[Your task] Repeat only the stretch of lines below that runs from the line with "Model: (386, 701)" through the line with "ІІ етап (Діагностика", unaltered.
=== Task input ===
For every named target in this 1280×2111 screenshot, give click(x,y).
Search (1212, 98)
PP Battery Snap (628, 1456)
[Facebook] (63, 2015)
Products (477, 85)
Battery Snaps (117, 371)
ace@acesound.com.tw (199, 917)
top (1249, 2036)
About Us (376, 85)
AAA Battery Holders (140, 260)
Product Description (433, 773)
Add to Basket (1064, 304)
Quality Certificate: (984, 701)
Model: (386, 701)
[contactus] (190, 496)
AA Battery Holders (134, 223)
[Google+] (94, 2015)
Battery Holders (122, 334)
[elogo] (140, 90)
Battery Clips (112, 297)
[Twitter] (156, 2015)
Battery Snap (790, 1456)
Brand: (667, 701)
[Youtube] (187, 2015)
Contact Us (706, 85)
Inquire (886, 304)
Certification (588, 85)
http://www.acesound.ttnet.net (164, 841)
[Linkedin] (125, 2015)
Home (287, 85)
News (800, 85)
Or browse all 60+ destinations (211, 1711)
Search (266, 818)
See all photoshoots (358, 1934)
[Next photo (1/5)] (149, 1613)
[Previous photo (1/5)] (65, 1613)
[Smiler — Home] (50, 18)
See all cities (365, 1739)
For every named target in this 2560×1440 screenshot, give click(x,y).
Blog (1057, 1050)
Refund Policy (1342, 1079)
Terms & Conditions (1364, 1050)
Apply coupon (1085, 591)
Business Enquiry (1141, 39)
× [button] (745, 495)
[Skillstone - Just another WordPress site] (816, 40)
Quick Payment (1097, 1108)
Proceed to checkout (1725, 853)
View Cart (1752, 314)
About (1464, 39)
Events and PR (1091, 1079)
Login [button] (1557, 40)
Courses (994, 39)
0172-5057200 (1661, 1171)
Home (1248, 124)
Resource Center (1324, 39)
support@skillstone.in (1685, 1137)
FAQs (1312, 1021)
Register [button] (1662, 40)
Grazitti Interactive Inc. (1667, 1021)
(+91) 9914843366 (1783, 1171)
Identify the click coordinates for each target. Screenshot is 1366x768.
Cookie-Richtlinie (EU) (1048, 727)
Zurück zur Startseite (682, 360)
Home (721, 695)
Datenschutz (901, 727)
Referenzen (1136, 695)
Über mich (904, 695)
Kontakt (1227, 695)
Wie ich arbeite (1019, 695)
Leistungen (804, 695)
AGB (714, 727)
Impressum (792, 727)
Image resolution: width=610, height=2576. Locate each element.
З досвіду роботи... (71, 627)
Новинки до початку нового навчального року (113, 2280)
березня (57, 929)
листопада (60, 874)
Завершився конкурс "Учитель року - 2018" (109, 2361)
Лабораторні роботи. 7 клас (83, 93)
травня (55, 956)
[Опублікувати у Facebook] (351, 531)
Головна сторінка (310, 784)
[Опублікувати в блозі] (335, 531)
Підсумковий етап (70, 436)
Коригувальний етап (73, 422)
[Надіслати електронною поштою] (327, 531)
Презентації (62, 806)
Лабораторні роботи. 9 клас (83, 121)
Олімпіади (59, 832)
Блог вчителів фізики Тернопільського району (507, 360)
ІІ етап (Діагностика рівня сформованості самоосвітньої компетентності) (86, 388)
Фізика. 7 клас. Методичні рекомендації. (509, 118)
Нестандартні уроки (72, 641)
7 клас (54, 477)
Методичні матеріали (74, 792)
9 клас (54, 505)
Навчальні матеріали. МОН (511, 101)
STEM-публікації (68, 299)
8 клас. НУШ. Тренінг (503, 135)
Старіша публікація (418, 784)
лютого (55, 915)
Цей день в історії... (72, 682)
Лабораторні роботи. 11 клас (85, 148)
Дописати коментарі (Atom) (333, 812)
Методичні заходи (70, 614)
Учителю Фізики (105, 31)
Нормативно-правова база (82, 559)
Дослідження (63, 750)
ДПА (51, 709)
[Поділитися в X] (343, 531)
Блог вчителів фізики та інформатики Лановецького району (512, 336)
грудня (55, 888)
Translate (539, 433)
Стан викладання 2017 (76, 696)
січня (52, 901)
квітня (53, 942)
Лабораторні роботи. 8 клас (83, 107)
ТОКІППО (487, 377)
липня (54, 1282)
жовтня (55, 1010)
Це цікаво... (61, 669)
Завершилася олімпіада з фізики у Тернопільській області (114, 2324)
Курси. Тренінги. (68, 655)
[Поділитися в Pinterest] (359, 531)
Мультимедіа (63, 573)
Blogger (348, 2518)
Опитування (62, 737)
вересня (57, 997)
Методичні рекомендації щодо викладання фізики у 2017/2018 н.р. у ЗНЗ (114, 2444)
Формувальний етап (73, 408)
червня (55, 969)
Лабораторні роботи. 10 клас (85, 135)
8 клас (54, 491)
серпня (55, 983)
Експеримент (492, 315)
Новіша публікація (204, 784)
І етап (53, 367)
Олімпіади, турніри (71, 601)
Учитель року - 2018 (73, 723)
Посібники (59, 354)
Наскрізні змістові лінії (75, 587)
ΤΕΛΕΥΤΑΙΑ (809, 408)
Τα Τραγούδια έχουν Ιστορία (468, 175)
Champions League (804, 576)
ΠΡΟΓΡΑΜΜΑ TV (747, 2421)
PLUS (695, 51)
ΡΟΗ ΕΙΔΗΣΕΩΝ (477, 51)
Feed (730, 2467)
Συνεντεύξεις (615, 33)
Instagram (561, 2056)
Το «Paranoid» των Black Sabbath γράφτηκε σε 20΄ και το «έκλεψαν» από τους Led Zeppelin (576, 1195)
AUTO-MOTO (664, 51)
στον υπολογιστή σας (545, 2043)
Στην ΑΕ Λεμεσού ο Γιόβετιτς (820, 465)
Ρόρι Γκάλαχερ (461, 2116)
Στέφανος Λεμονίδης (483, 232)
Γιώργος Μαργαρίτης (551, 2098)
===
[Your solution]
Model: (386, 701)
[contactus] (190, 496)
AA Battery Holders (134, 223)
[Google+] (94, 2015)
Battery Holders (122, 334)
[elogo] (140, 90)
Battery Clips (112, 297)
[Twitter] (156, 2015)
Battery Snap (790, 1456)
Brand: (667, 701)
[Youtube] (187, 2015)
Contact Us (706, 85)
Inquire (886, 304)
Certification (588, 85)
http://www.acesound.ttnet.net (164, 841)
[Linkedin] (125, 2015)
Home (287, 85)
News (800, 85)
Or browse all 60+ destinations (211, 1711)
Search (266, 818)
See all photoshoots (358, 1934)
[Next photo (1/5)] (149, 1613)
[Previous photo (1/5)] (65, 1613)
[Smiler — Home] (50, 18)
See all cities (365, 1739)
For every named target in this 2560×1440 screenshot, give click(x,y).
Blog (1057, 1050)
Refund Policy (1342, 1079)
Terms & Conditions (1364, 1050)
Apply coupon (1085, 591)
Business Enquiry (1141, 39)
× [button] (745, 495)
[Skillstone - Just another WordPress site] (816, 40)
Quick Payment (1097, 1108)
Proceed to checkout (1725, 853)
View Cart (1752, 314)
About (1464, 39)
Events and PR (1091, 1079)
Login [button] (1557, 40)
Courses (994, 39)
0172-5057200 (1661, 1171)
Home (1248, 124)
Resource Center (1324, 39)
support@skillstone.in (1685, 1137)
FAQs (1312, 1021)
Register [button] (1662, 40)
Grazitti Interactive Inc. (1667, 1021)
(+91) 9914843366 (1783, 1171)
Identify the click coordinates for each target. Screenshot is 1366x768.
Cookie-Richtlinie (EU) (1048, 727)
Zurück zur Startseite (682, 360)
Home (721, 695)
Datenschutz (901, 727)
Referenzen (1136, 695)
Über mich (904, 695)
Kontakt (1227, 695)
Wie ich arbeite (1019, 695)
Leistungen (804, 695)
AGB (714, 727)
Impressum (792, 727)
Image resolution: width=610, height=2576. Locate each element.
З досвіду роботи... (71, 627)
Новинки до початку нового навчального року (113, 2280)
березня (57, 929)
листопада (60, 874)
Завершився конкурс "Учитель року - 2018" (109, 2361)
Лабораторні роботи. 7 клас (83, 93)
травня (55, 956)
[Опублікувати у Facebook] (351, 531)
Головна сторінка (310, 784)
[Опублікувати в блозі] (335, 531)
Підсумковий етап (70, 436)
Коригувальний етап (73, 422)
[Надіслати електронною поштою] (327, 531)
Презентації (62, 806)
Лабораторні роботи. 9 клас (83, 121)
Олімпіади (59, 832)
Блог вчителів фізики Тернопільського району (507, 360)
ІІ етап (Діагностика рівня сформованості самоосвітньої компетентності) (86, 388)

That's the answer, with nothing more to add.